#### TO BE DONE:
Please reproduce every one of the following records verbatim, line for line.

#### RECORDS TO USE:
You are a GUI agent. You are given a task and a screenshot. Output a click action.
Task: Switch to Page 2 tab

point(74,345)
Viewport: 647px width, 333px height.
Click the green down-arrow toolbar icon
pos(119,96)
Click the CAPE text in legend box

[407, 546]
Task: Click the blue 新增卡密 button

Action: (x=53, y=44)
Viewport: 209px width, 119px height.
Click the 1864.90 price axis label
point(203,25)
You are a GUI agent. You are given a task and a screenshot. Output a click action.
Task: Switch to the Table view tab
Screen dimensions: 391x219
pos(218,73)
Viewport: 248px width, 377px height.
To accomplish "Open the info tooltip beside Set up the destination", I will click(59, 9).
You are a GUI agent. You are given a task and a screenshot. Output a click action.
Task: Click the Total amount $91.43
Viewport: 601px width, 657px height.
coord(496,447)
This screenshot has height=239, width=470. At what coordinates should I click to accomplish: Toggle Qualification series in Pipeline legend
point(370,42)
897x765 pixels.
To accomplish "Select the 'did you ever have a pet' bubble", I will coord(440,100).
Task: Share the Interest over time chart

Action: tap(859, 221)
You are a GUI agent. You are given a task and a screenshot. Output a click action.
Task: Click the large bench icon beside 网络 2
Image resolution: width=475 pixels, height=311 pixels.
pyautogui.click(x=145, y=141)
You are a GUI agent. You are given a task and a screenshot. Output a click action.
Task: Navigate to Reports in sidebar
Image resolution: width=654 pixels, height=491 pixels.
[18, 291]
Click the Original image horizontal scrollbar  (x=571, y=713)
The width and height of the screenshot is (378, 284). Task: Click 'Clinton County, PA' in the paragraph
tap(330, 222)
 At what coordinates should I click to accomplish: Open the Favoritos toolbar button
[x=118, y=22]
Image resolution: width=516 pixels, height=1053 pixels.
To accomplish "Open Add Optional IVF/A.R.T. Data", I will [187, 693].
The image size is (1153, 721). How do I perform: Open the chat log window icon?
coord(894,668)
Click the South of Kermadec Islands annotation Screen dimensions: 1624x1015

#### REPLY TO THE EXERCISE:
You are a GUI agent. You are given a task and a screenshot. Output a click action.
Task: Switch to Page 2 tab

point(74,345)
Viewport: 647px width, 333px height.
Click the green down-arrow toolbar icon
pos(119,96)
Click the CAPE text in legend box

[407, 546]
Task: Click the blue 新增卡密 button

Action: (x=53, y=44)
Viewport: 209px width, 119px height.
Click the 1864.90 price axis label
point(203,25)
You are a GUI agent. You are given a task and a screenshot. Output a click action.
Task: Switch to the Table view tab
Screen dimensions: 391x219
pos(218,73)
Viewport: 248px width, 377px height.
To accomplish "Open the info tooltip beside Set up the destination", I will click(59, 9).
You are a GUI agent. You are given a task and a screenshot. Output a click action.
Task: Click the Total amount $91.43
Viewport: 601px width, 657px height.
coord(496,447)
This screenshot has height=239, width=470. At what coordinates should I click to accomplish: Toggle Qualification series in Pipeline legend
point(370,42)
897x765 pixels.
To accomplish "Select the 'did you ever have a pet' bubble", I will coord(440,100).
Task: Share the Interest over time chart

Action: tap(859, 221)
You are a GUI agent. You are given a task and a screenshot. Output a click action.
Task: Click the large bench icon beside 网络 2
Image resolution: width=475 pixels, height=311 pixels.
pyautogui.click(x=145, y=141)
You are a GUI agent. You are given a task and a screenshot. Output a click action.
Task: Navigate to Reports in sidebar
Image resolution: width=654 pixels, height=491 pixels.
[18, 291]
Click the Original image horizontal scrollbar  (x=571, y=713)
The width and height of the screenshot is (378, 284). Task: Click 'Clinton County, PA' in the paragraph
tap(330, 222)
 At what coordinates should I click to accomplish: Open the Favoritos toolbar button
[x=118, y=22]
Image resolution: width=516 pixels, height=1053 pixels.
To accomplish "Open Add Optional IVF/A.R.T. Data", I will [187, 693].
The image size is (1153, 721). How do I perform: Open the chat log window icon?
coord(894,668)
Click the South of Kermadec Islands annotation Screen dimensions: 1624x1015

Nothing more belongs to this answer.